**Text section:**
┄┄┄┄┄┄┄┄┄┄┄┄┄┄┄┄┄┄┄┄

11 built-in palettes — catppuccin, dracula, nord, gruvbox, tokyo night, and more — switchable live, plus any monospace font from 10 to 24 pt and truecolor. you can import your existing iTerm2, Ghostty, or Kitty themes too.

? does thaytool use GPU rendering?

yes. there's an optional Metal-based GPU renderer with a glyph atlas for tmux-class smoothness and 24-bit color, alongside macOS 26 Liquid Glass (with a solid-background toggle).

? how does thaytool name branches and route work to the right project?

on-device Apple Intelligence turns your prompt into a clean branch slug (`dark-mode`, not `add-a-dark-mode-toggle-to`) and classifies board cards to the right project. it all runs on-device — nothing leaves your Mac — and fails closed to deterministic behavior when the model is unavailable.

┄┄┄┄┄┄┄┄┄┄┄┄┄┄┄┄┄┄┄┄

**What to do:**
[a] Name each color palette that the thaytool text mentions by name.
[b] According to the thaytool text, what does the on-device model do when it is unavailable?
[c] Summarize the thaytool text in two sentences.

┄┄┄┄┄┄┄┄┄┄┄┄┄┄┄┄┄┄┄┄

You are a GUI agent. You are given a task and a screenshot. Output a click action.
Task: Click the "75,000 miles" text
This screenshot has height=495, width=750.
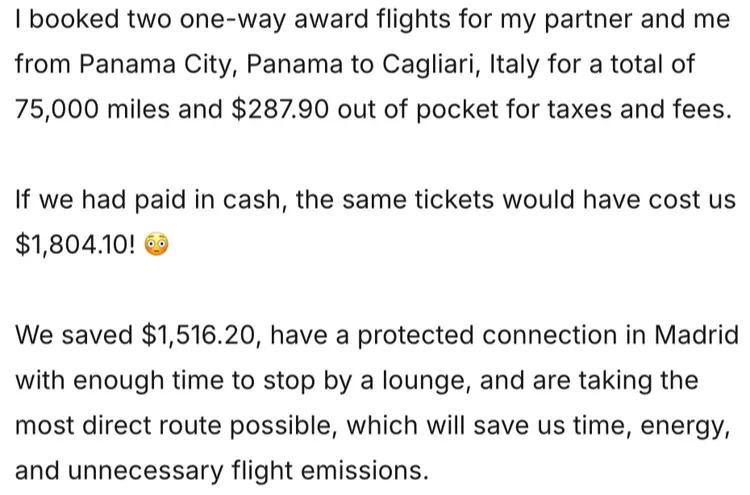point(76,110)
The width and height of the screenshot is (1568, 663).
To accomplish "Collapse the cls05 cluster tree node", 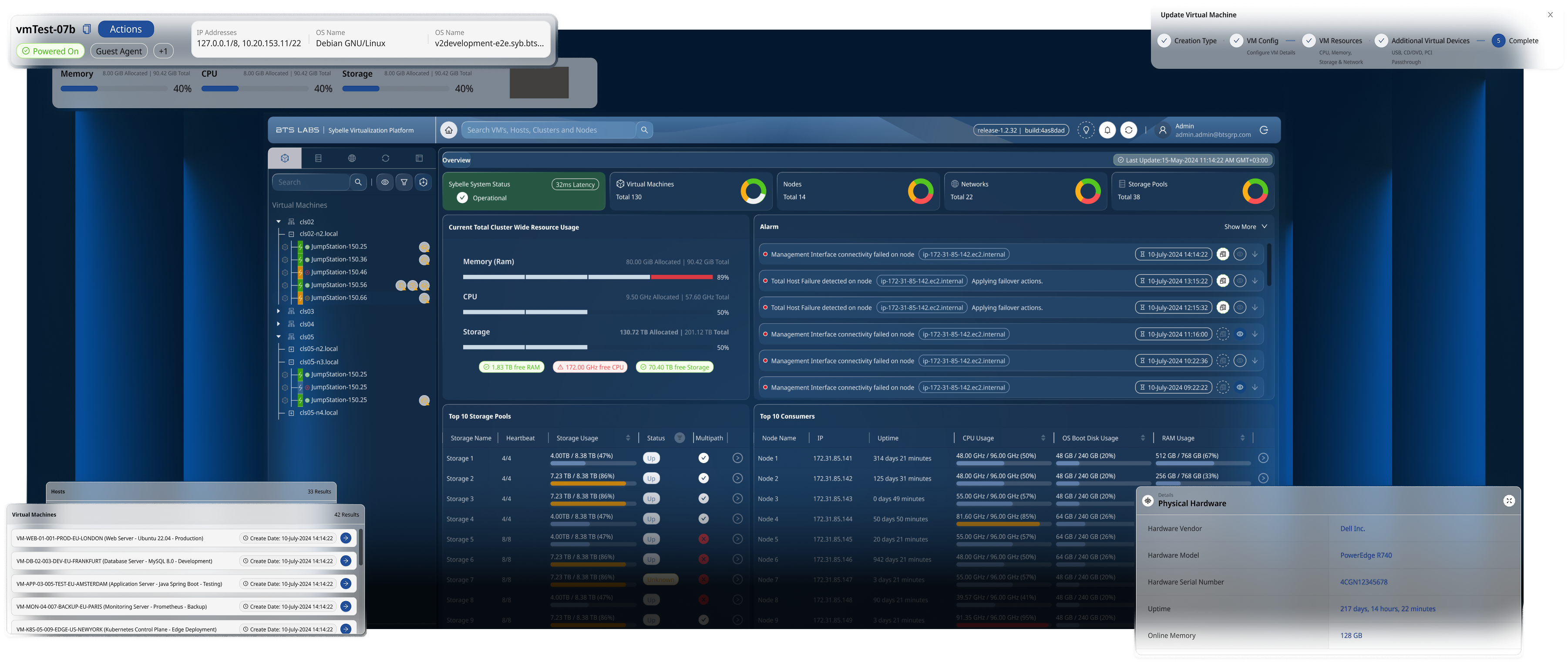I will [279, 336].
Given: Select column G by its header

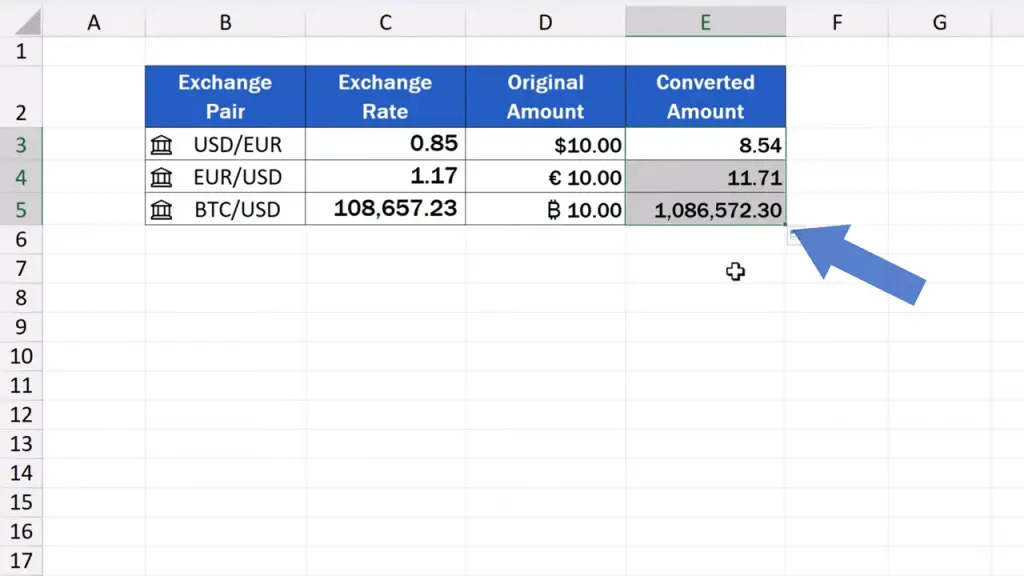Looking at the screenshot, I should [939, 22].
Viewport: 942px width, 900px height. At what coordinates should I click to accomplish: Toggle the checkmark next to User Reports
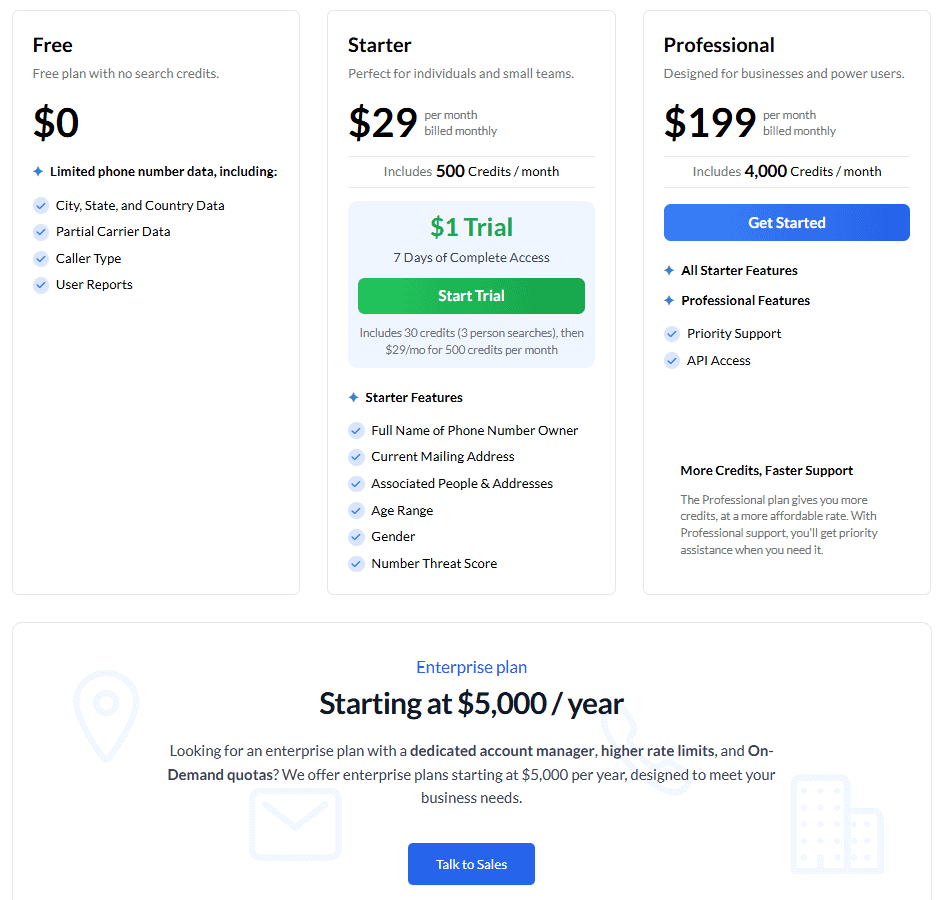point(40,284)
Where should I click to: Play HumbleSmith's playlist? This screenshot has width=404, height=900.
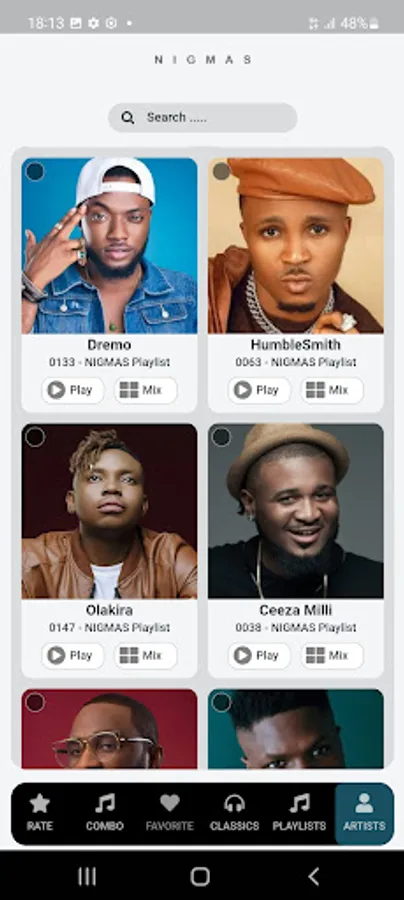259,390
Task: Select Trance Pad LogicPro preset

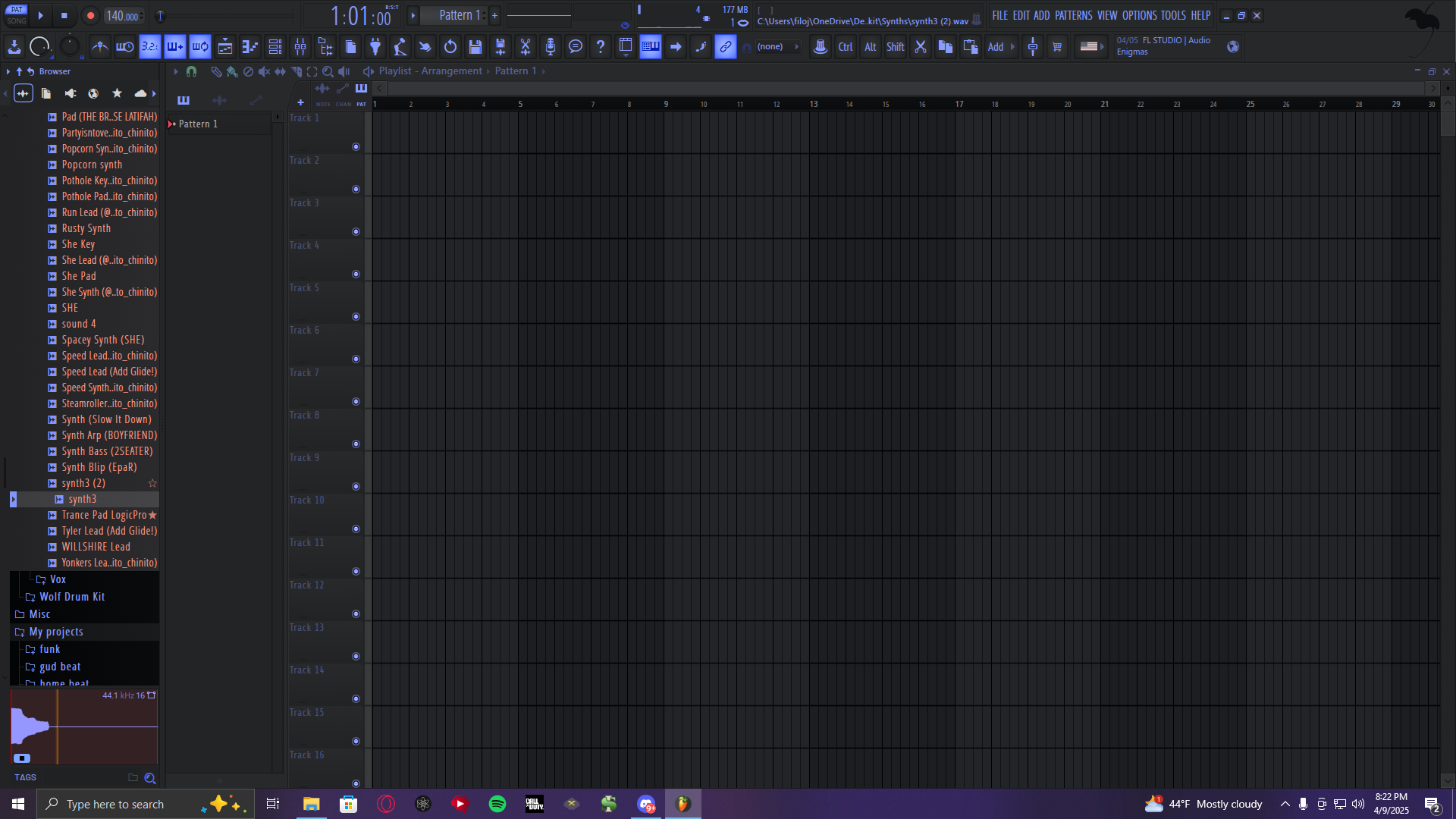Action: [x=104, y=515]
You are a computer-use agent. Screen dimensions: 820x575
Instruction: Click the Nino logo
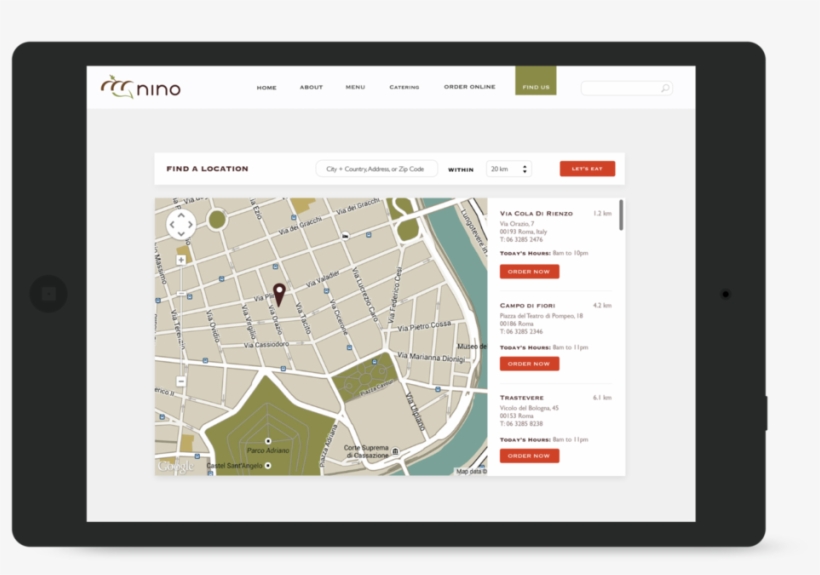click(x=140, y=87)
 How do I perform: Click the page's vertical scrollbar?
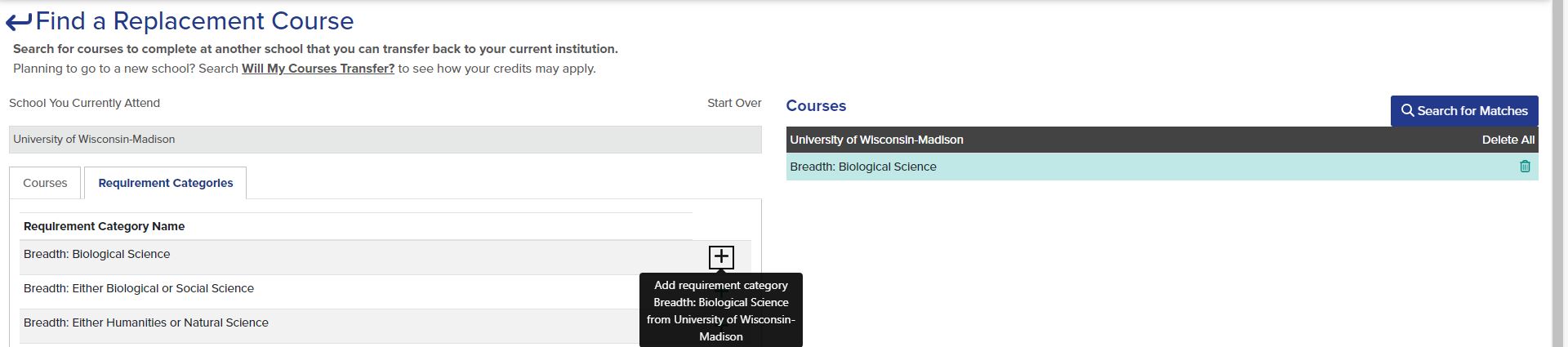tap(1559, 173)

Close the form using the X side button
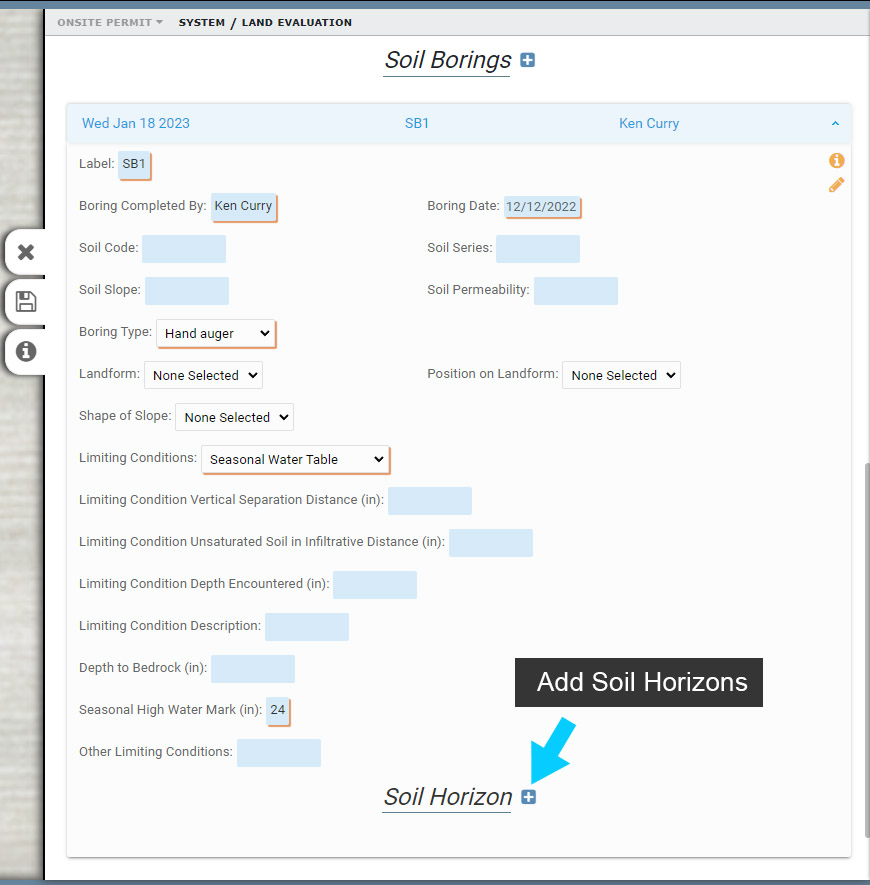tap(26, 252)
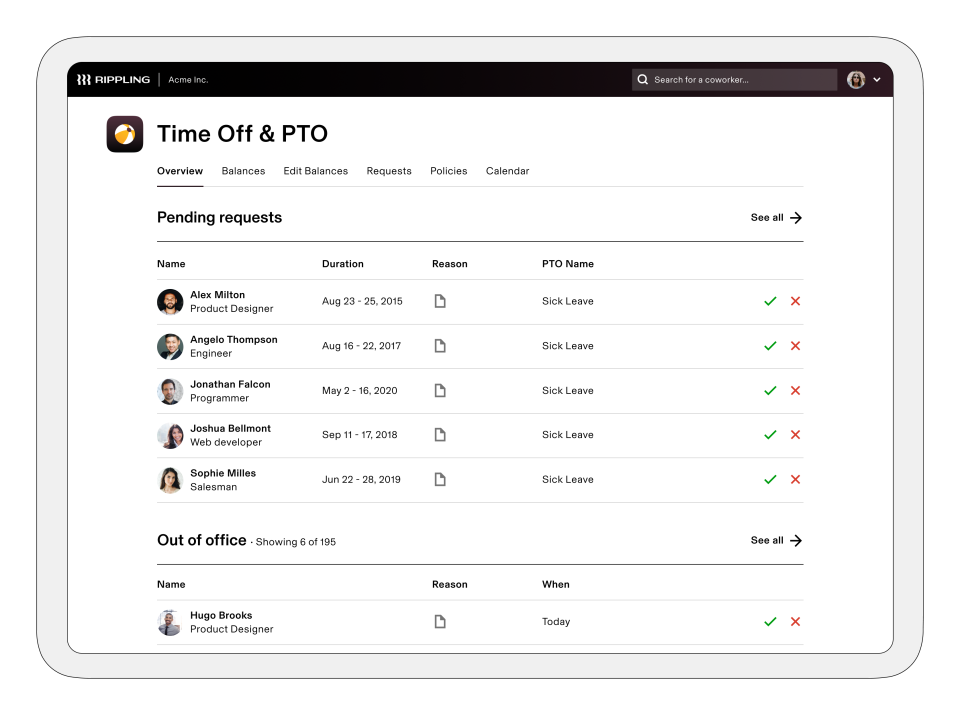Approve Alex Milton's sick leave request

770,300
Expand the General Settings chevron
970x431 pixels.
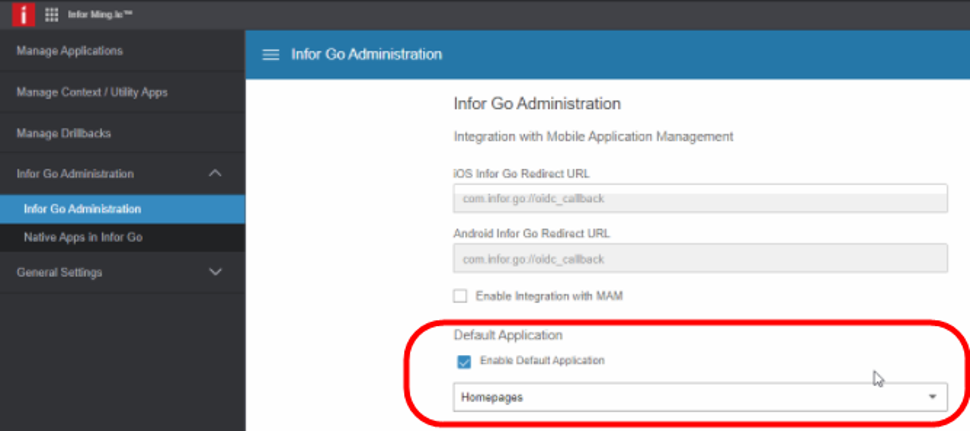pyautogui.click(x=215, y=272)
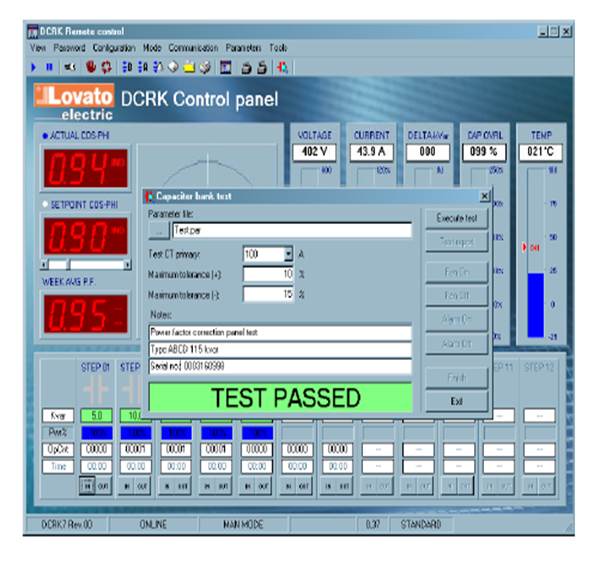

┄┄┄┄┄┄┄┄┄┄┄┄┄┄┄┄┄┄┄┄

**Your written answers:**
[a] catppuccin, dracula, nord, gruvbox, tokyo night

[b] It fails closed to deterministic behavior.

[c] The text describes 11 built-in palettes that can be switched live, any monospace font from 10 to 24 pt, truecolor, theme import from iTerm2, Ghostty, or Kitty, and an optional Metal-based GPU renderer alongside macOS 26 Liquid Glass. On-device Apple Intelligence turns prompts into clean branch slugs and classifies board cards to the right project, with nothing leaving the Mac and a fallback to deterministic behavior when the model is unavailable.